George Orwell himself must be smiling somewhere over the dance Indiana's Republican leaders and the "enlightened" business establishment performed with the Religious Freedom Restoration Act.
- Photo by Jami Stall
This Fourth of July weekend, Old Glory will be a popular symbol in the United States.
First, the political leadership denied that a measure that was explicitly drawn up as a backlash against same-sex marriage was meant to discriminate against anyone.
Then they explicitly refused to add gender orientation to the state's anti-discrimination law. And continued fighting same-sex marriage in court.
Then they held a gala press conference, an all-star revue of movers and shakers, to announce to the moneyed world that Hoosiers were e pluribus unum.
Then they hired an out-of-state public relations outfit, at an estimated ultimate cost of $2 million, to get to work on the state's image.
With apologies to Marshall McLuhan, Plato, Vance Packard and George Carlin, the message was about the message was about the message. The reality behind the message was reduced to a shuddering shadow of marginal interest.
You can get fired or evicted in Indiana for being gay, but you have elected officials and the Chamber of Commerce denouncing what they're letting happen to you. It is up to you to treat the abstract as concrete. After all, the guys who call the shots do, and so do their recording secretaries in the mass media.
In South Carolina, as elsewhere in the South and as far and wide as Wal-Mart itself, a symbol likewise has come under fire - not within days, as with RFRA, but more than a half century after it went aloft in official defiance of the Civil Rights movement.
All arguments and interpretations aside, the Stars and Bars is unquestionably a symbol so potent as to permeate the membrane separating abstract from flesh.

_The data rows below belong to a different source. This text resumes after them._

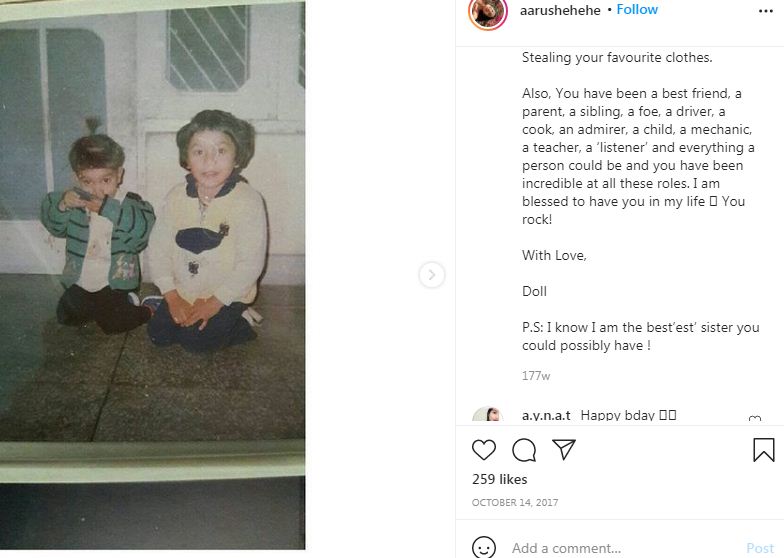Open emoji picker smiley icon
Image resolution: width=784 pixels, height=558 pixels.
(x=484, y=548)
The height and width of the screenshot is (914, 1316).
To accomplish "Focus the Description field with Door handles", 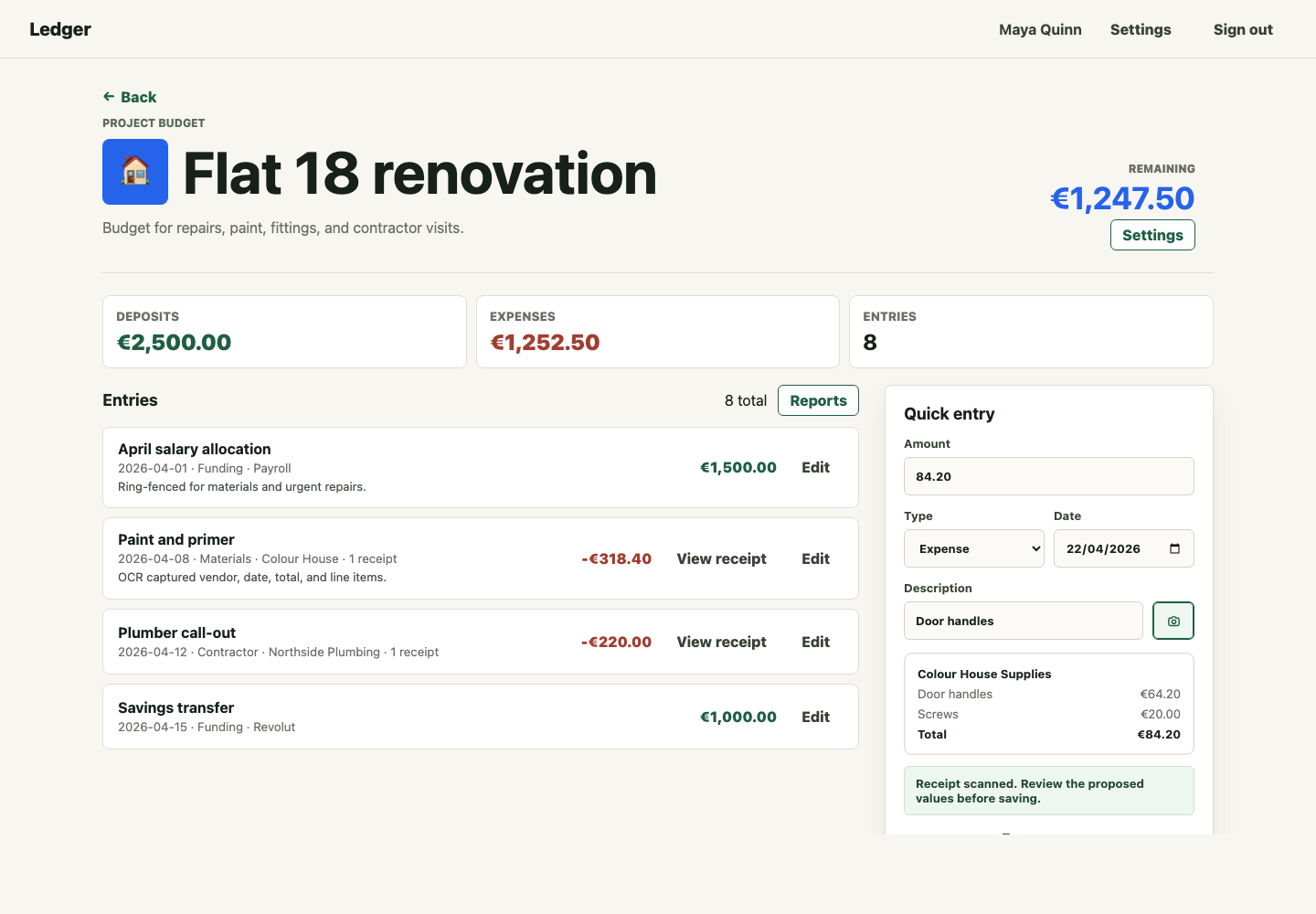I will [1023, 621].
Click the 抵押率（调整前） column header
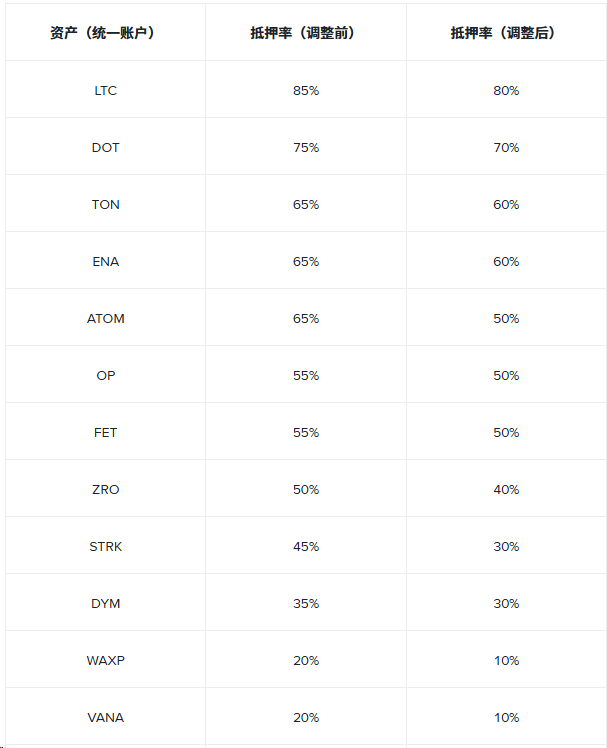607x748 pixels. [306, 32]
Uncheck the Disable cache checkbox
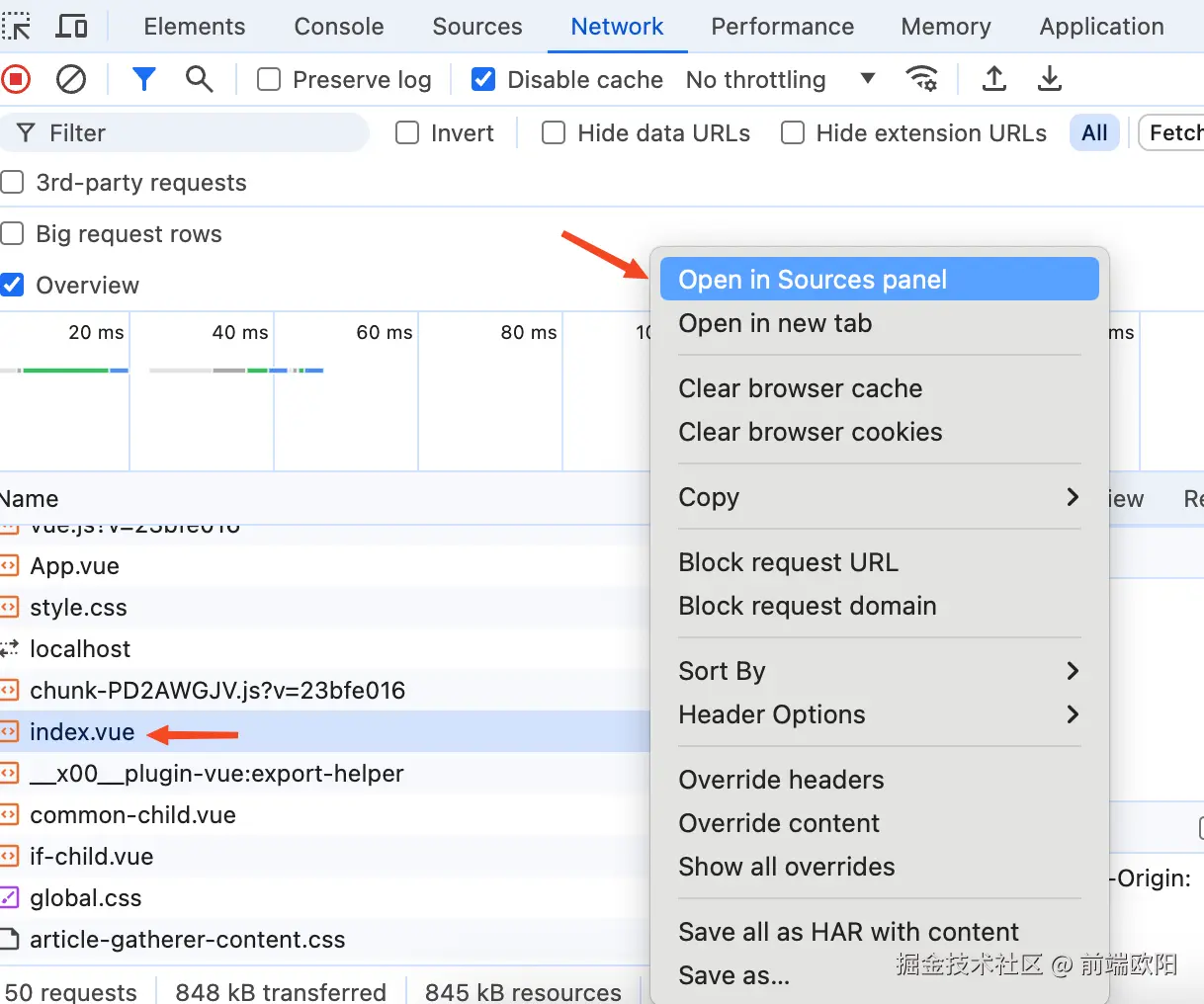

Never mind how many pickup trucks, bikinis and coffee cups it adorns; the banner packs nearly the incendiary punch of the swastika and is flown by a good many Americans out of the same sentiment toward blacks and Jews.
Many more who don't go that far cherish the Confederate flag as a memorial to insurrection and a badge of separate nationhood, even if they often as not fly Old Glory alongside it. As a marker of the polarization of America under its first black president, this symbol is as precise as it is provocative.
Which raises the question: How could responsible public servants of either party have been comfortable working under the Rebel flag until one June day in 2015?
Catastrophe gets action, or more precisely reaction, from political "leadership," and South Carolina Gov. Nikki Haley, among others, had to do something. The something was to target a villain of visual language, leaving intact the policies that persuade the vast majority of blacks in America that the Confederate flag is not misleading or outdated at all. It means what the demagogues say.
In two red states, then, justice issues have been reduced to image problems, and re-branding is under way. Change the words, change the pictures, forget the substance. It's nothing new and certainly not exclusive to the right wing. We've always pledged allegiance to the flag, never to everybody for whom it stands.
This Fourth of July finds us as polarized as ever. But in this age of media saturation, we have more choices of "realities" than ever. If you disagree, print this essay out and burn it. You'll feel much better.